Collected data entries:
- - -
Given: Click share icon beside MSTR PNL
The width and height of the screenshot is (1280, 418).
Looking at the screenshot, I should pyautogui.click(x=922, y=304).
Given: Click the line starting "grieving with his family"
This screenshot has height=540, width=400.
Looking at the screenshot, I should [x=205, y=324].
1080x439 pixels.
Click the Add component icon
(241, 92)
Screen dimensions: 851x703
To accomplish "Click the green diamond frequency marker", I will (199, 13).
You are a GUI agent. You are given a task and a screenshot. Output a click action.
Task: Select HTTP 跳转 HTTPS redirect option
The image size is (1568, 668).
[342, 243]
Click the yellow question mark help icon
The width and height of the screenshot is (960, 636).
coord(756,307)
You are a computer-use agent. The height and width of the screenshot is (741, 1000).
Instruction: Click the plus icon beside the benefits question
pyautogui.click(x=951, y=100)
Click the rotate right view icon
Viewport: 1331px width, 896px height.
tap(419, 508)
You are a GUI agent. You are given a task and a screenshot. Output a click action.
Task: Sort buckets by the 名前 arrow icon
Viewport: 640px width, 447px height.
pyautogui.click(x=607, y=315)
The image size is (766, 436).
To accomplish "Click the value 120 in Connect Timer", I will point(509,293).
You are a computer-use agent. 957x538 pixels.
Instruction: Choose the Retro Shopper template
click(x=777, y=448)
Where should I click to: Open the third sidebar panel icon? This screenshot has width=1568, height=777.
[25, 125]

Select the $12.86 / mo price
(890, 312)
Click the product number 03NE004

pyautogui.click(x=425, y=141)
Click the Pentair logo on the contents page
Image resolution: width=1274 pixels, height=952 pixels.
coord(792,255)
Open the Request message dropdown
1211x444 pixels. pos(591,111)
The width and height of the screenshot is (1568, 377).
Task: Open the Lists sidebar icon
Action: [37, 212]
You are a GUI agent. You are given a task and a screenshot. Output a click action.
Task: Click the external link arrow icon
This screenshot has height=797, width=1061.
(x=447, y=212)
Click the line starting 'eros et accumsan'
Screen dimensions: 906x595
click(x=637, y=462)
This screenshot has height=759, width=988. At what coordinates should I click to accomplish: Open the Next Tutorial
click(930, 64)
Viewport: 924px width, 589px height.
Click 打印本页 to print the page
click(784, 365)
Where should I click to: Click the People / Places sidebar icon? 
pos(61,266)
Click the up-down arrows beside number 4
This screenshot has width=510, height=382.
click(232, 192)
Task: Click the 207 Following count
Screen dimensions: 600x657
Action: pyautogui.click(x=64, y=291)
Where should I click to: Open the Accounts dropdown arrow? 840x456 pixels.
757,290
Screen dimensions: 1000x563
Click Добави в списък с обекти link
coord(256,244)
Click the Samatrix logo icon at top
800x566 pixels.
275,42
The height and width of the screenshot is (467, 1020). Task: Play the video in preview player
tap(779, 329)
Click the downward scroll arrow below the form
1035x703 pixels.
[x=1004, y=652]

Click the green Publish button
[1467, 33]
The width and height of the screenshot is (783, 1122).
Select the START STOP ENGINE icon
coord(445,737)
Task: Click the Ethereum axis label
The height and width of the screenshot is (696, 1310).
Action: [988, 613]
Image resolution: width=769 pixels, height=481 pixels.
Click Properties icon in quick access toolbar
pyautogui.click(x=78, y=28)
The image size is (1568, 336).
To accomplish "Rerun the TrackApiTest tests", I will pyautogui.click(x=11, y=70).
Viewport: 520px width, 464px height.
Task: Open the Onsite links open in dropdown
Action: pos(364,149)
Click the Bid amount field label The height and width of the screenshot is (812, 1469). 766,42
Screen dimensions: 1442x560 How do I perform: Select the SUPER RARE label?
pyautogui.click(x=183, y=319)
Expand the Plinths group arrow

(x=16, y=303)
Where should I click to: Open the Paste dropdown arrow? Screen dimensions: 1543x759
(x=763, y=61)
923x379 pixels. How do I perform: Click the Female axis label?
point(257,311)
- - -
Take the lines above from the one containing "Image resolution: width=1274" down to the one containing "Task: Click the external link arrow icon", and transcribe them exactly, both ends included.

Image resolution: width=1274 pixels, height=952 pixels.
coord(792,255)
Open the Request message dropdown
1211x444 pixels. pos(591,111)
The width and height of the screenshot is (1568, 377).
Task: Open the Lists sidebar icon
Action: [37, 212]
You are a GUI agent. You are given a task and a screenshot. Output a click action.
Task: Click the external link arrow icon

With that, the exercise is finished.